Q : Alors comment articuler passé, présent, devenir ? Comment perdre pour gagner ?

S.F : Une guérison ne peut se produire que dans une perspective d’avenir et non par un retour en arrière. Au fond de lui-même, aucun malade ne souhaite au fond de lui le retour au comme avant. Lorsque ce retour se produit, l’expérience montre que la rechute est assurée dans les années ou même les mois qui suivent. De tels cas se produisent lorsque la famille du malade ou son milieu professionnel sont pathogènes (étouffement, mésentente conjugale, harcèlements…) La guérison est un acte orienté vers l’avenir, un pas en avant, une transformation dans le « ici et maintenant ». On confond systématiquement guérison et rémission. Le processus de guérison est indissociable d’une transformation intérieure et d’une modification du contexte de vie. Tourné vers l’avenir, le processus offre l’occasion de réaliser des projets de vies, d’opérer des reconversions, d’effectuer des changements dans l’agencement de son lieu de vie.. Toute guérison véritable (et donc durable) implique un nouveau projet de vie ! Sur le plan énergétique, l’être se restructure.

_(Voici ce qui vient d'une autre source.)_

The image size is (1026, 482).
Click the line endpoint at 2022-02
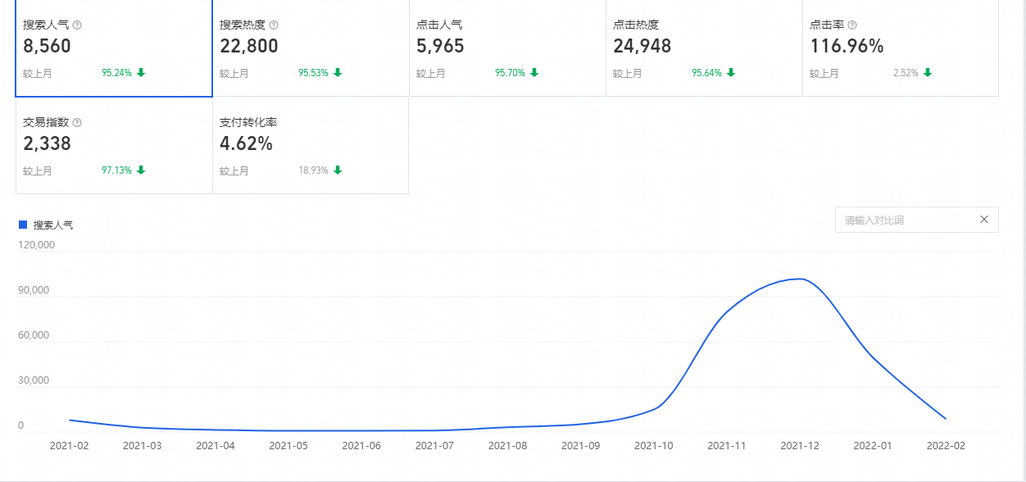point(946,419)
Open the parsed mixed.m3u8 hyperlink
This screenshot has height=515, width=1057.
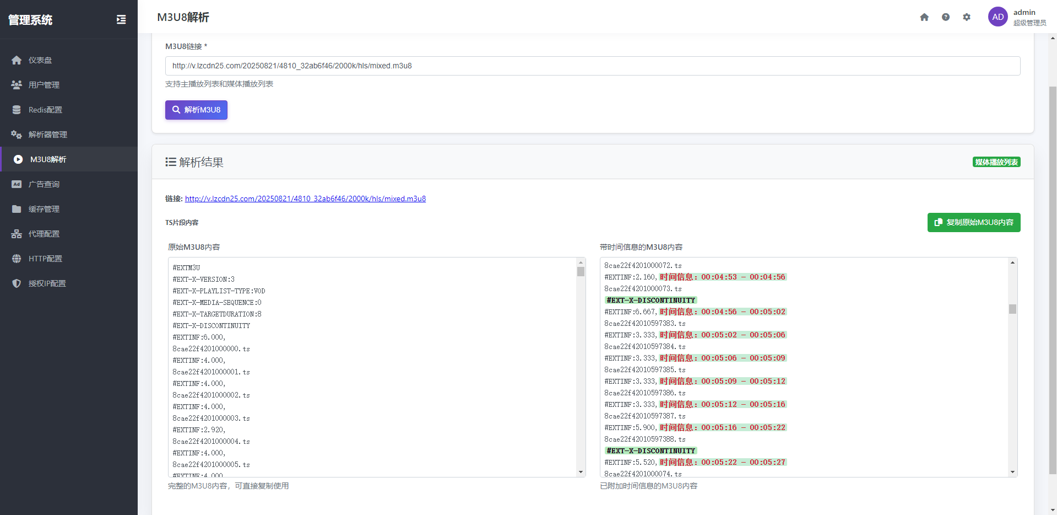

Il s’agit toujours de mourir au passé et d’abandonner une partie du fardeau. D’après Etienne Guillé, tout être en transformation perd des composantes énergétiques mais gagne en fréquence vibratoire.

Q : Il n’y aurait donc rien à faire si ce n’est qu’attendre que la crise atteigne son apogée pour être libéré ?

S.F : Pour mettre en marche la procédure de transformation-guérison il est nécessaire de disposer  de forces nouvelles. Pour cela point faut d’énergies extérieures. Il est infiniment plus judicieux de libérer les énergies existantes. Ainsi en réharmonisant l’habitat, on supprime les freins à la libre circulation des  forces cosmo-telluriques ce qui permet au malade de remonter son niveau vibratoire. D’autre part, on peut se pencher sur les phénomènes de possessions. Les malades sont généralement « squattés » par une ou plusieurs entités qui pompent leurs énergies dans des proportions souvent impressionnantes. Lorsque l’on procède à un dégagement, on gagne de la sorte de 50 000 à 200 000 A° sur l’échelle des énergies en unités Bovis ! Le passage à une nourriture naturelle et la suppression des aliments cadavériques fait également remonter les niveaux biotiques et diminuer le stress, cet autre frein à la circulation des énergies*. Enfin la suppression de l’écoute journalière de la télévision libère l’esprit d’informations inutiles d’où un regain appréciable d’énergie. Cet ensemble de mesures fournit des énergies-starters pouvant servir au lancement des projets d’avenir. Ces nouvelles forces améliorent non seulement la santé du corps, mais augmentent le niveau de conscience, ce qui est essentiel en matière de changement-transformation. En tournant définitivement le dos au passé, elles permettent à l’individu de voir loin….devant soi.

Merci Serge Fitz.

* à lire aux éditions Lanore : « l’Energétique alimentaire ».